When you are done with the configuration, click on “Restore backup.”

The restoration process will now begin. You can watch its progress under the “Jobs” tab. The process of restoring a volume usually takes a couple of minutes.

When restoration is complete, the status shown on the screen will change, and your new resource ID will appear.

You can find the new volume using its ID. As you can see in the screenshot above, the volume is available for use.

Backing Up Your Resources Using the AWS CLI: A Step-By-Step Guide

Whether you can’t access the AWS web UI or you simply want to introduce automation into various processes, knowing how to use the AWS CLI to backup and restore resources is very handy. It’s a bit less intuitive than working with the web UI, but, since the AWS CLI is a powerful tool for DevOps engineers, it’s worth learning how to use it. Additionally, some features, like adding notifications for the vault, are only available through the CLI.

Preparing the AWS CLI for Use

Using the AWS CLI requires some basic preparation. You need to set up permissions, which will vary depending on where you are going to use the tool. If you use it from your local computer, you need to generate AWS keys (an access key ID and a secret access key that you will add to the configuration). If you use an AWS instance to run the AWS CLI, you will need to attach an IAM role with necessary privileges to the instance. For security purposes, roles are always a safer option, as keys can get lost and end up in the wrong hands.

All of the commands that we will be using can be found in the backup section of the AWS CLI documentation

Creating a Backup Vault

Before we create a backup vault, we need to determine which vaults are available. The command aws backup list-backup-vaults does that.

In the screenshot below, you can see that, at the moment, only the default vault exists.

To create a backup vault, one which we’re going to call “strongbox,” issue the following command: aws backup create-backup-vault –backup-vault-name strongbox

We can now describe our newly created vault with aws backup describe-backup-vault –backup-vault-name strongbox. Because it is empty right now, there are few details.

Now that the vault is ready, your final step is setting up notifications for the vault. We can add a desired SNS topic to be used each time a specific event occurs. The supported events are:


These events are very useful for tracking AWS Backup processes, especially when you want to ensure that backup jobs have been successfully completed.

An SNS topic has already been created, so let’s create an event notification that occurs each time a backup job has been started. The command used to do that is aws backup put-backup-vault-notifications –backup-vault-name strongbox –sns-topic-arn yourSNSArn –backup-vault-events BACKUP_JOB_STARTED.

Creating a Backup Plan

With a new vault and notifications in place, it’s time to create a backup plan. The command below will create a backup plan named “test-backup-plan,” along with a backup rule, “Daily Backups,” which schedules the process to start each day at 3AM with a 2-hour window. The data retention field is already set to delete backups after 90 days. 

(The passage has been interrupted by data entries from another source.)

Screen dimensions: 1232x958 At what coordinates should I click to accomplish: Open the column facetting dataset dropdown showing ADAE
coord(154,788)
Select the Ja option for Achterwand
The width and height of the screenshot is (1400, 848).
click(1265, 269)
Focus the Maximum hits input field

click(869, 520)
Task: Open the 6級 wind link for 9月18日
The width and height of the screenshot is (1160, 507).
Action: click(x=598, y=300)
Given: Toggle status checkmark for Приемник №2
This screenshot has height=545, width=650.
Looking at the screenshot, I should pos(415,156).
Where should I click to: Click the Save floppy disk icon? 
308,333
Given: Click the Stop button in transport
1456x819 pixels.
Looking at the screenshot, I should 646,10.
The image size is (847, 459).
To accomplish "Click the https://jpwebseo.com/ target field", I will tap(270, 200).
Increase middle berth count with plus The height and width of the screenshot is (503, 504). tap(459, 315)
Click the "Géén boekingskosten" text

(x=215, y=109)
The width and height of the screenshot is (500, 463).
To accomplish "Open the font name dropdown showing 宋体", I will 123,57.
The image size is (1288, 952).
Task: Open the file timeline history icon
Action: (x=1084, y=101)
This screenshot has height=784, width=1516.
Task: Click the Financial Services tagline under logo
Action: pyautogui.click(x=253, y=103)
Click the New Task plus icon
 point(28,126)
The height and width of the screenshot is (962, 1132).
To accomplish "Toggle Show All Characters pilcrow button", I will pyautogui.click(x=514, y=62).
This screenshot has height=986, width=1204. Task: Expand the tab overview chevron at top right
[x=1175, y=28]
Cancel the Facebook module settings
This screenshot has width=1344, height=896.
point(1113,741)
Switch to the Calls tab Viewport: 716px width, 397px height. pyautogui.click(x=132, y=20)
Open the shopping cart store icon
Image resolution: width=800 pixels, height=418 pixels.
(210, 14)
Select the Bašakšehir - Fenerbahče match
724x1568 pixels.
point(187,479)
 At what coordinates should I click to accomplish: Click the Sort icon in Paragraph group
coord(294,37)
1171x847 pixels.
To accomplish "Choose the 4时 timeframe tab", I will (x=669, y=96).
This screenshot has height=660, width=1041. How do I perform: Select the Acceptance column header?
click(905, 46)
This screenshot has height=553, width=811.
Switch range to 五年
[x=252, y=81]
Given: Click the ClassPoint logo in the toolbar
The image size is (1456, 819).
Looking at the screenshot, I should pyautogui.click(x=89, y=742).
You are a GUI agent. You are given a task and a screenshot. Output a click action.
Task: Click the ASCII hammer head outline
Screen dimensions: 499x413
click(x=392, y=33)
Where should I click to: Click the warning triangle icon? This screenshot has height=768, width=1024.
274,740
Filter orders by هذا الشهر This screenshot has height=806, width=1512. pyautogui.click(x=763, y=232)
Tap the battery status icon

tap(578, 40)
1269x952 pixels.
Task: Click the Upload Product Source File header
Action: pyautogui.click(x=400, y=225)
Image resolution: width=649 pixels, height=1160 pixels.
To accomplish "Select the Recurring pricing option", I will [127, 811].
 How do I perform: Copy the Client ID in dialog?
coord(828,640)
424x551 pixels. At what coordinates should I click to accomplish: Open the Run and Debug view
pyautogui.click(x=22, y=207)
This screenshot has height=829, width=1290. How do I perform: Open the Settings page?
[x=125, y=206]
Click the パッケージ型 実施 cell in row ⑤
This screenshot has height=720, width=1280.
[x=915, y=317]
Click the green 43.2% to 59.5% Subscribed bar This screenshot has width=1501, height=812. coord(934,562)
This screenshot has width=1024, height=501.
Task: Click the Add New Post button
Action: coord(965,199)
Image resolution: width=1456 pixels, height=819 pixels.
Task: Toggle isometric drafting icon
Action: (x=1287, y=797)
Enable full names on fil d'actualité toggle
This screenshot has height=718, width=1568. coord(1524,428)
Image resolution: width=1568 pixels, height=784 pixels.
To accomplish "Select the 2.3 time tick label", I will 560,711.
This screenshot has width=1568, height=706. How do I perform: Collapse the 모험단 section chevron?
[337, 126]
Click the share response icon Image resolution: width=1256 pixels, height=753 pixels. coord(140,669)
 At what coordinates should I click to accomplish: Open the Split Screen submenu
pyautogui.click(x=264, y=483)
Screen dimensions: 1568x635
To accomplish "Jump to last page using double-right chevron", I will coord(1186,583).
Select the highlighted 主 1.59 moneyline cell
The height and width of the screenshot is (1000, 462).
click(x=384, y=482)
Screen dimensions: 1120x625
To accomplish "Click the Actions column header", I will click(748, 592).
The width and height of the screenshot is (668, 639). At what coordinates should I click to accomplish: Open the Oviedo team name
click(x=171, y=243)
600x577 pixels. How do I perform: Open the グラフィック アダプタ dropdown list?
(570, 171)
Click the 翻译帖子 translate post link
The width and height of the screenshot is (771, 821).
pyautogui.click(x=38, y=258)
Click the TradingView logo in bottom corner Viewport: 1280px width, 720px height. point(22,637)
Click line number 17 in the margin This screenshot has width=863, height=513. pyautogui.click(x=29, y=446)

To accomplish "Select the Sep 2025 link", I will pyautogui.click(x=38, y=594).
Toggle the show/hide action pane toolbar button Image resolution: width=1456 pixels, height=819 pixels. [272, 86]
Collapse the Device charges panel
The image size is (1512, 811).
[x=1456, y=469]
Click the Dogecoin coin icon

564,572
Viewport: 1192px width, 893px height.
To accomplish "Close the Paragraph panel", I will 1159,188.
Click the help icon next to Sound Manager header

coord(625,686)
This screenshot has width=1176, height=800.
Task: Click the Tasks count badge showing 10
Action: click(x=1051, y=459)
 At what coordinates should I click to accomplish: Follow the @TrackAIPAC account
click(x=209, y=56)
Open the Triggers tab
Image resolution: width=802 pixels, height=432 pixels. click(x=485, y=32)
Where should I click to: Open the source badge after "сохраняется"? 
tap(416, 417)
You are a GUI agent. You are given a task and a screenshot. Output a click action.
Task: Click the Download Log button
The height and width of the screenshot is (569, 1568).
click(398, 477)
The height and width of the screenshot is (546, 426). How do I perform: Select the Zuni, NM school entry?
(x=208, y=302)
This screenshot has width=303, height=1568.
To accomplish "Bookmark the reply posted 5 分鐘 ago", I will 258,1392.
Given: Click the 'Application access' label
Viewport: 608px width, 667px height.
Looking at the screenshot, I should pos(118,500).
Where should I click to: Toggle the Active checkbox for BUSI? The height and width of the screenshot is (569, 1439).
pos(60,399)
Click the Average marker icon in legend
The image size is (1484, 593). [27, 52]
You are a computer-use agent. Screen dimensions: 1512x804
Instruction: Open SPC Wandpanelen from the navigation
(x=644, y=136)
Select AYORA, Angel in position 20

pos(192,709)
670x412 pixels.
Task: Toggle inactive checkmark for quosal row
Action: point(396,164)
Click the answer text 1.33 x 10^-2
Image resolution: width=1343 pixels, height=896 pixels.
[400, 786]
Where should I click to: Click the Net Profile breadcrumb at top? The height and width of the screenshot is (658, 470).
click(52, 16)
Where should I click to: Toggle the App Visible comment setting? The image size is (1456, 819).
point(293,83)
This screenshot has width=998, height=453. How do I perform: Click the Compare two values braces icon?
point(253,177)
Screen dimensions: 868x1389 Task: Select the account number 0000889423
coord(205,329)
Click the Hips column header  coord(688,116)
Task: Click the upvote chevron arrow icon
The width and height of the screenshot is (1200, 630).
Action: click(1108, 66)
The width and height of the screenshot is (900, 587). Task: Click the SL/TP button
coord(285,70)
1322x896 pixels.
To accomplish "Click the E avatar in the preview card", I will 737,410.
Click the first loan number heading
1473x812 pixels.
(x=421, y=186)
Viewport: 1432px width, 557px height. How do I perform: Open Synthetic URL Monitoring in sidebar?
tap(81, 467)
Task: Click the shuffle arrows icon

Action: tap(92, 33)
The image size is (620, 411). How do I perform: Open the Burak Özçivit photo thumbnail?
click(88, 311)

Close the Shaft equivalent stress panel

aws backup create-backup-plan --backup-plan “{\”BackupPlanName\”:\”test-backup-plan\”,\”Rules\”:[{\”RuleName\”:\”DailyBackups\”,\”ScheduleExpression\”,\”cron(0 3 ? * * *)\”,\”StartWindowMinutes\”:120,\”TargetBackupVaultName\”:\”strongbox\”,\”Lifecycle\”:{\”DeleteAfterDays\”:90}}]}”

You should modify these configurations to fit your business needs.

After the backup plan has been created, describe it using its ID with the command aws backup get-backup-plan –backup-plan-id youBackupPlanID. This will show you all the details that have previously been set.

Assigning Resources to Your Backup Plan

Just as you did when configuring settings with the web UI, you will need to assign resources to the backup plan. The command aws backup create-backup-selection –backup-plan-id yourBackupPlanID –backup-selection SelectionName=test-assignment,IAMRoleArn=yourRoleARN,Resources=yourResourceARN will add this volume, as well as the default backup role, to the existing backup plan. Note that the default role name is “AWSBackupDefaultServiceRole.” In your case, the account number will be different. Of course, you can create your own role instead of using the default one.

Now, all you need to do is wait for the backup window to appear and then monitor the progress of the backup. If you added the same SNS event notification that we did, you will get an email (or have a message sent to the SQS queue, creating a more complex pipeline) as soon as the backup has started.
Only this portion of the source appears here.